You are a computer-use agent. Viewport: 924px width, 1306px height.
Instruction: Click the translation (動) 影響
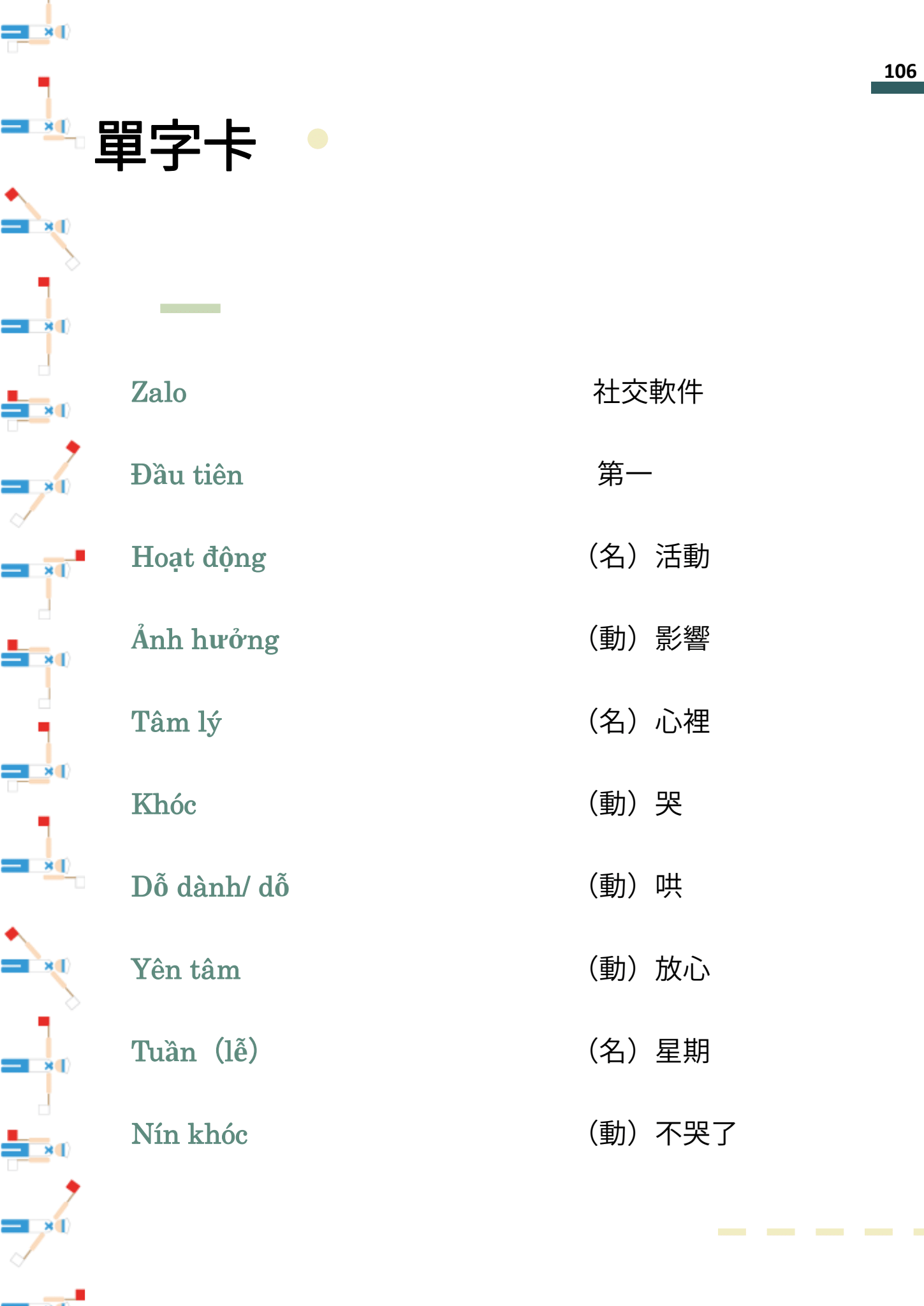649,638

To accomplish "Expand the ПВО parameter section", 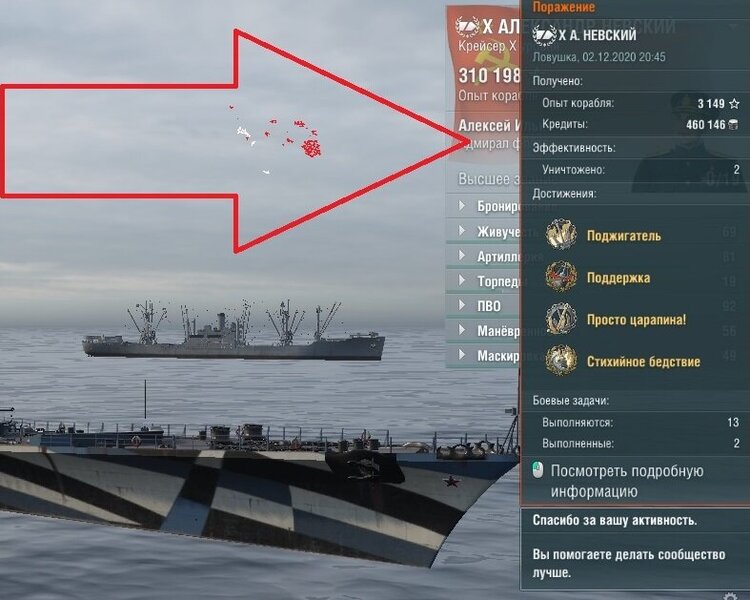I will [x=482, y=306].
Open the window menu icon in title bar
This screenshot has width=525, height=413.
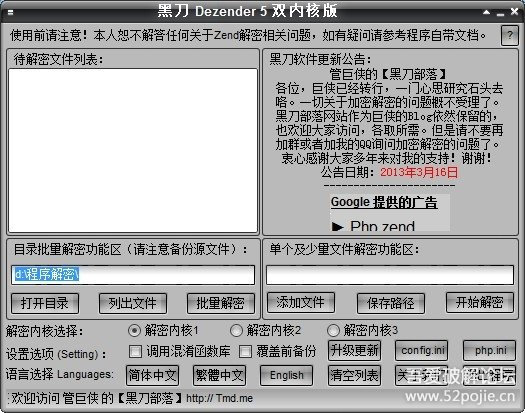click(11, 13)
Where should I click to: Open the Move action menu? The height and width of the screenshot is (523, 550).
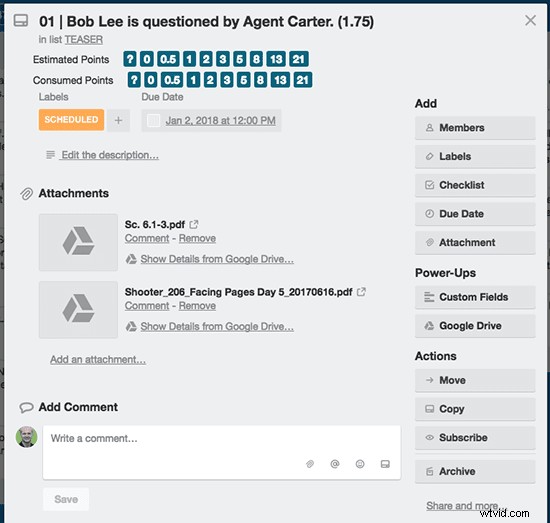[x=475, y=380]
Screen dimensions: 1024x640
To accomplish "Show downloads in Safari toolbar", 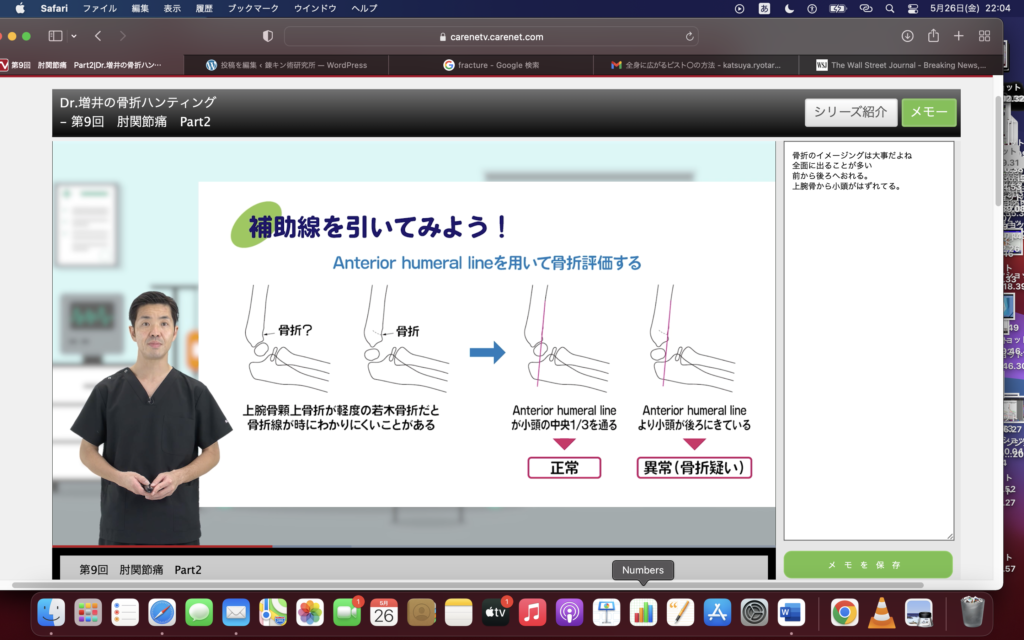I will tap(907, 36).
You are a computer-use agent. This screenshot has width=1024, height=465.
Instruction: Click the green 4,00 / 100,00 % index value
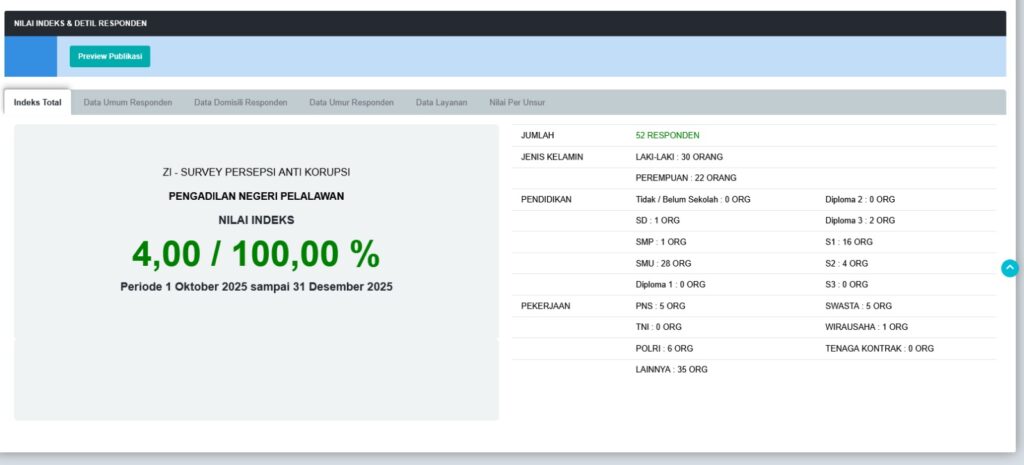point(256,255)
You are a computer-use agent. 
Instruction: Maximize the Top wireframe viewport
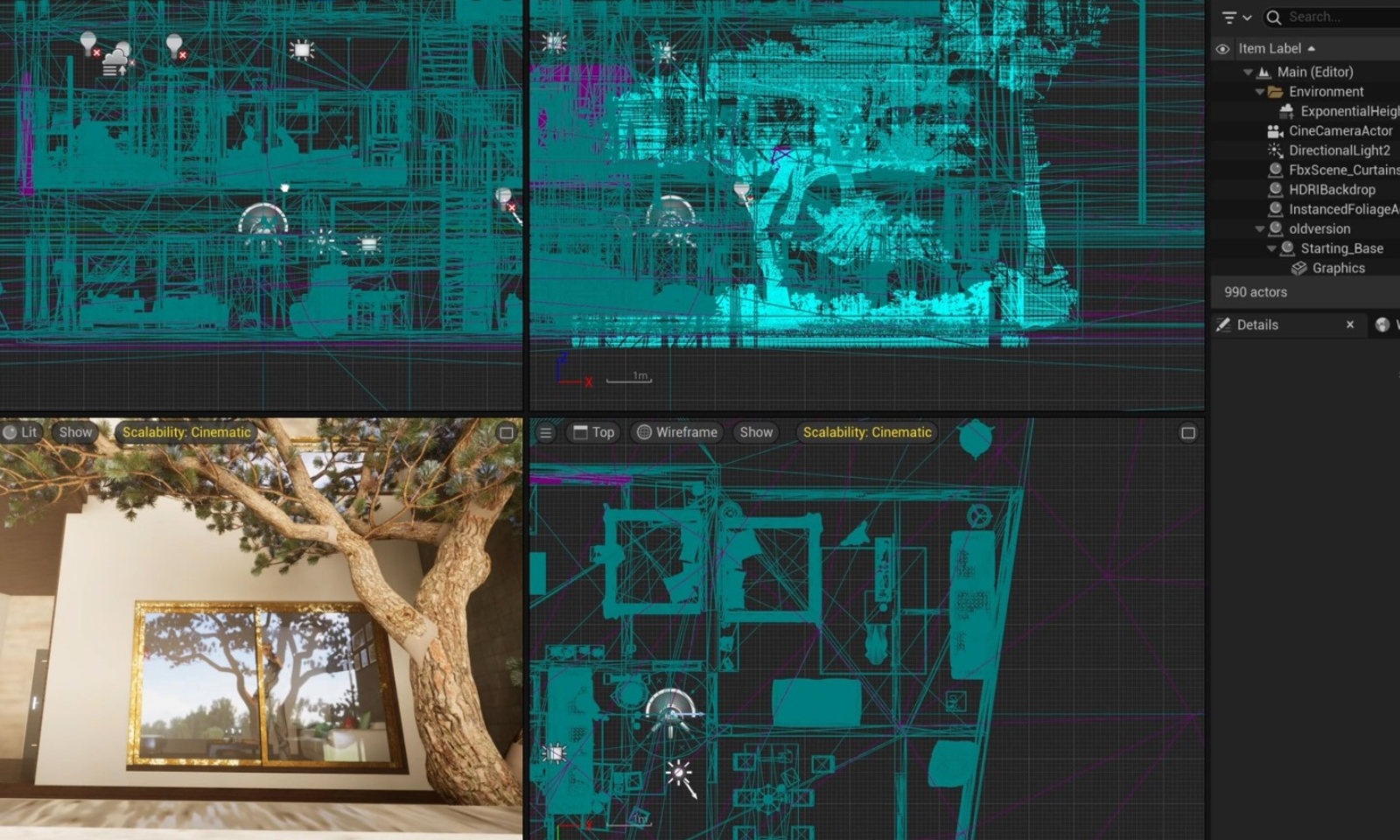coord(1187,432)
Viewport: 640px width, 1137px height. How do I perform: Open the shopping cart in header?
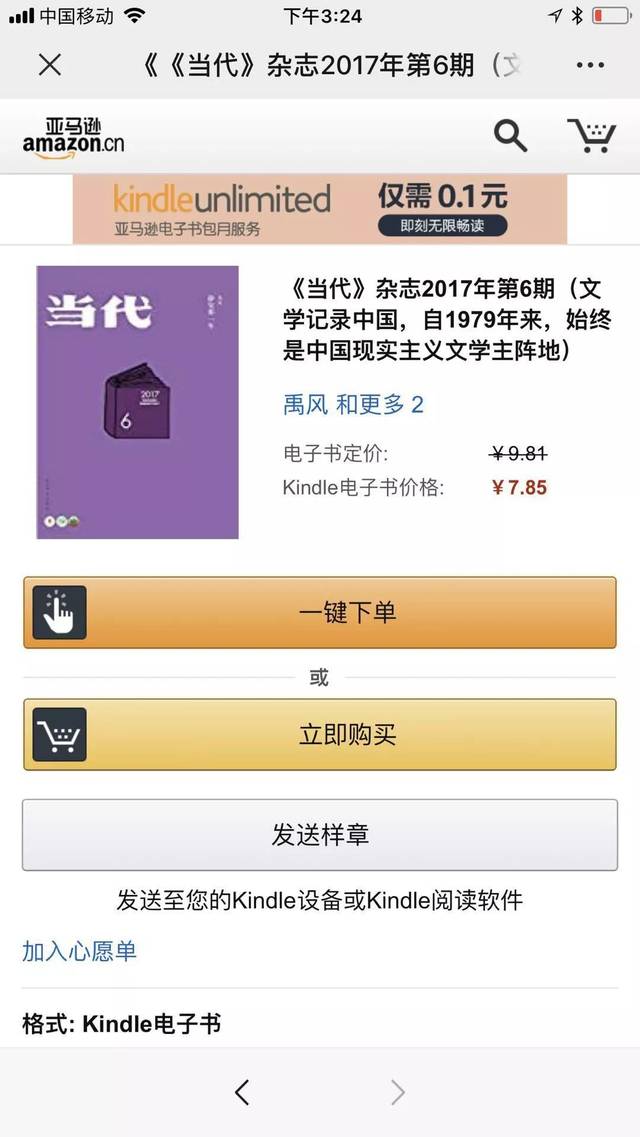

### Work required
Find each line of the material that contains the string "This" and copy those lines in full.

### Written response
This screenshot has width=525, height=413.
You are a computer-use agent. This screenshot has width=1024, height=465.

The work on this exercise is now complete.